[Information]
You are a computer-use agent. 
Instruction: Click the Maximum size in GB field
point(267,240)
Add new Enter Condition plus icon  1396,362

* * *

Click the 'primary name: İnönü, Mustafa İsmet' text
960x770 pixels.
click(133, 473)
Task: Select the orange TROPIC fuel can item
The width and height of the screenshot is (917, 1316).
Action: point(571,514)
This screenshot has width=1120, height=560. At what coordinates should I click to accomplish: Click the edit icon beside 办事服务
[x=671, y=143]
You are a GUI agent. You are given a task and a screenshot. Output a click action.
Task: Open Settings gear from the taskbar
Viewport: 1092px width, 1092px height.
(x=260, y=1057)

---

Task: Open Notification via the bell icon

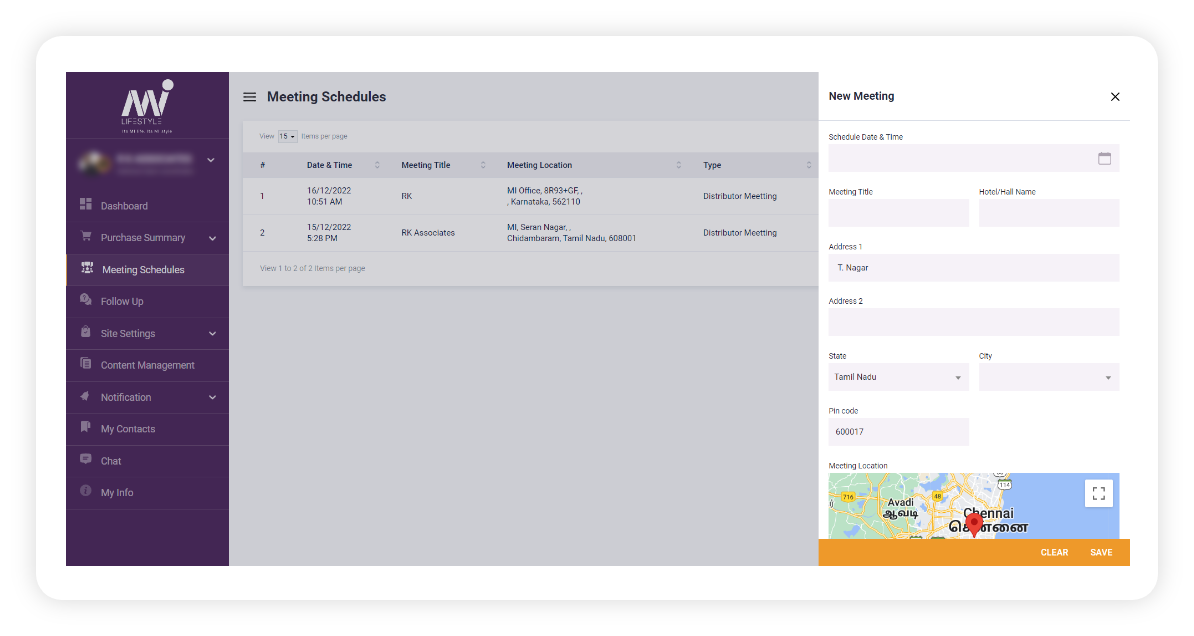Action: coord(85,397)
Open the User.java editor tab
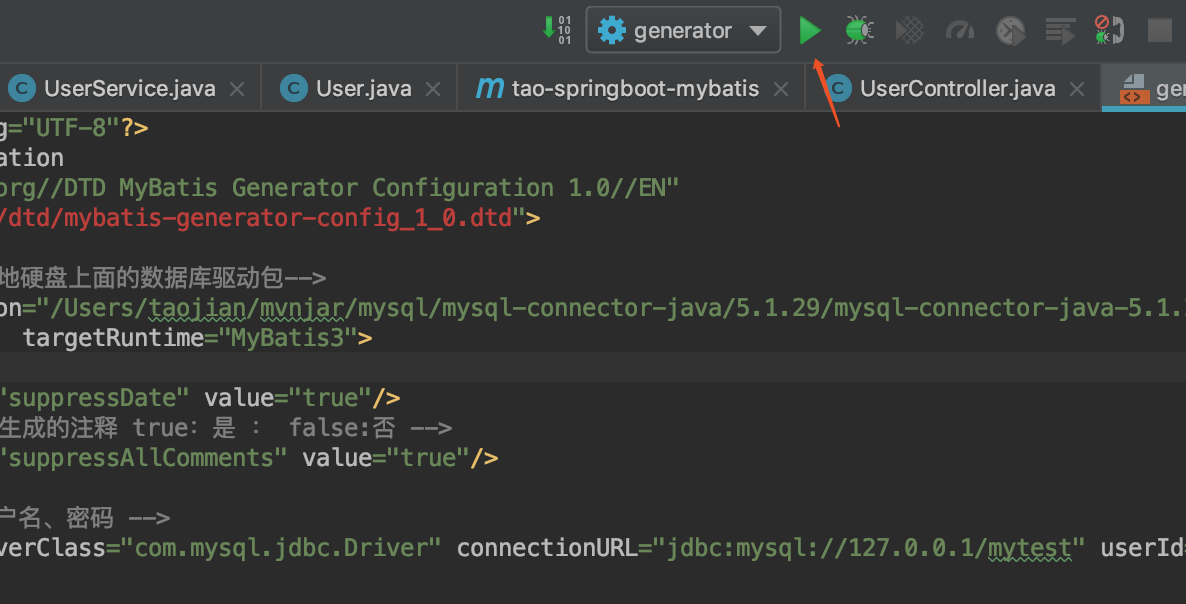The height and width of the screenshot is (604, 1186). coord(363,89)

[Requirement]
Print only what lies in the material above starting at the line with "You are a computer-use agent." and ending at the line with "Add new Enter", every line exactly as given.

[Finished task]
You are a computer-use agent. 
Instruction: Click the Maximum size in GB field
point(267,240)
Add new Enter Condition plus icon  1396,362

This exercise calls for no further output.